7 January 2015
It looks like someone has stolen the stars right out of the sky in this new photograph of space! But don’t worry, we don’t need Sherlock Holmes to solve this mystery— this cosmic crime has already been solved.
The black gap in this glittering starfield isn’t really a gap at all. It is a dark cloud of gas and dust blocking the light of any background stars.
Clouds like this are called Dark Nebulae. They appear to be empty, starless patches of sky, but in reality these clouds are some of the busiest star-making machines in the entire Universe!
It’s out of the gas and dust in these Dark Nebulae that stars are made. And many of these apparently dark blobs are brimming with hidden new-born stars — including this one.
In the earliest part of its life a star is called a ‘protostar’. At this point, a star is simply a ball of cold gas and dust that is collapsing under the force of gravity. At this point it doesn’t even have nuclear fire in its heart, which power older stars.
As it continues to collapse, the protostar squashes in to a tighter, hotter ball.

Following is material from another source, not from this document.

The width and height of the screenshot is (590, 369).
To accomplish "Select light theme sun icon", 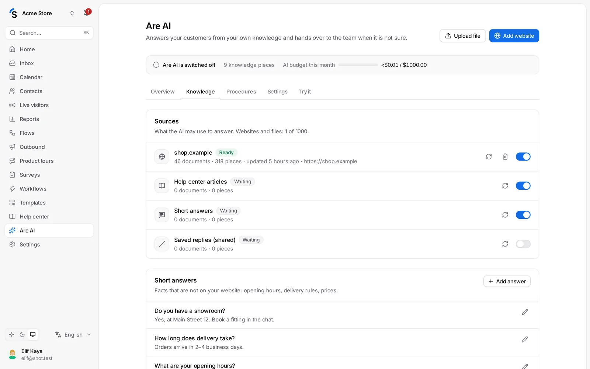I will (12, 335).
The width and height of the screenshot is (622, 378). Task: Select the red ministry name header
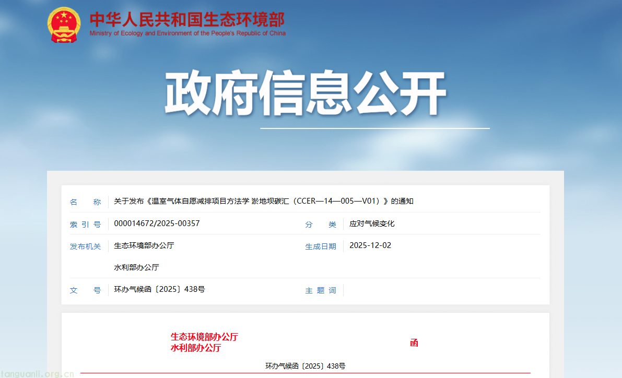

Protostars go from a freezing -250 °C to anywhere up to 40,000 °C (on their surface) when they become fully fledged stars.
As the cloud in this picture creates more and more stars, it will be eaten away to reveal the missing background stars and the ones that are newly born.
The start of a star’s life can be triggered by many events, such as galaxies colliding or the shockwave of a nearby supernova.